Two cats.  Romeo, a black and white lazy ball of fluff.  He reminds me of Dylan out of The Magic Roundabout, a laid-back hippie cat.  He's vacant, chilled, paranoid and a complete numpty.  Poppy, his sister, sleek, black, the brains of the duo.  She is an 'in-your-face' cat, demanding and needy.  She became a little bit deranged after we sold all her kittens in the space of 2 days, which is fair enough.  I guess I would be a little bit deranged too if somebody sold my babies!

A job as a teaching assistant which fits round bringing up the children perfectly, but leaves a lot to be desired both financially and in terms of fulfillment.

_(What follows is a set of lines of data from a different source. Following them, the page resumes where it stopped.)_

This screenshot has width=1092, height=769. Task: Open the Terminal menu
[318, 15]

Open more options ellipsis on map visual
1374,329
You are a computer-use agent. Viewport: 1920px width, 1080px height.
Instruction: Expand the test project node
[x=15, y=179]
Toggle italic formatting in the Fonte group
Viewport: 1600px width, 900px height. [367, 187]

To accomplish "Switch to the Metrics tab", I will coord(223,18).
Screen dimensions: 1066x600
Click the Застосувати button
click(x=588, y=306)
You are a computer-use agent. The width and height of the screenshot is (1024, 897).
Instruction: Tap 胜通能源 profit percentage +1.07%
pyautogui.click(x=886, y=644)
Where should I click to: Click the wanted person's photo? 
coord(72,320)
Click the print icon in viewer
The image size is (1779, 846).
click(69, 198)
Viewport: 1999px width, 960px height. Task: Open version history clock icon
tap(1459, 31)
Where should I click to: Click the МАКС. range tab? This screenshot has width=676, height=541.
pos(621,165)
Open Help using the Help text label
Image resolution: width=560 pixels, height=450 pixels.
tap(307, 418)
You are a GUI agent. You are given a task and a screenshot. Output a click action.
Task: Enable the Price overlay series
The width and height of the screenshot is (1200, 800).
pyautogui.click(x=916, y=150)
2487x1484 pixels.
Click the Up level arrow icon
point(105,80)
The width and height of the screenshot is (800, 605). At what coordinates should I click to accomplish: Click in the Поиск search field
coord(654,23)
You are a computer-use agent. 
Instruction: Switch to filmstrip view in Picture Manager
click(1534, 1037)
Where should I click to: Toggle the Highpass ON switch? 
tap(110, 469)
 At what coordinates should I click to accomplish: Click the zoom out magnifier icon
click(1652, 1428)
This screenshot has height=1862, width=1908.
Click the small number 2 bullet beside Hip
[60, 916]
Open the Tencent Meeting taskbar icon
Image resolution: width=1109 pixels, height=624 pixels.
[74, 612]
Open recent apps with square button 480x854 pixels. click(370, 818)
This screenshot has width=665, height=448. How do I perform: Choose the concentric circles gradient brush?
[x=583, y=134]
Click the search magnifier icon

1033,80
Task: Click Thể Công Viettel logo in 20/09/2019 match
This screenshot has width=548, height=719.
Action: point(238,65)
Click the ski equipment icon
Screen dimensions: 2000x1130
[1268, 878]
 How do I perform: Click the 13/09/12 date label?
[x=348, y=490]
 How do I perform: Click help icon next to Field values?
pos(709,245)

My home.  A rented house which is cheap and modern and spacious and in a perfect location for college, school and my job.  It is owned by a flakey lady who gets caught shoplifting and never pays her bills, so the bailiffs are frequently knocking on my door trying to take my furniture (which is mine and not hers!)  It freaks me out and keeps me awake at night and I never answer the telephone, but I'm not financially in a position to move right now.

An overdraft and a credit card debt, a car loan, a bank loan and a bit of government support to top up my ridiculously low wage.  I hate not being in control of my own money.  I am so grateful to the government, of course, but they do crazy things.  Like tell you you have been underpaid for a year, spend a year giving you more money, then tell you they have overpaid you and want it all back.  Like immediately.  Despite the fact that nothing in my life changed.  And treat you like something the cat dragged in when you ring and ask for a payment plan.  Out of my control.  I hate the stigma.  I hate being in debt.  Those words from my grandad and the other ghost keep haunting me..sponger...parasite...liability.  I feel intense discomfort receiving gifts, having somebody pay for me, even being invited to a friend's for dinner, because right now I haven't the money to reciprocate, and those words....always present.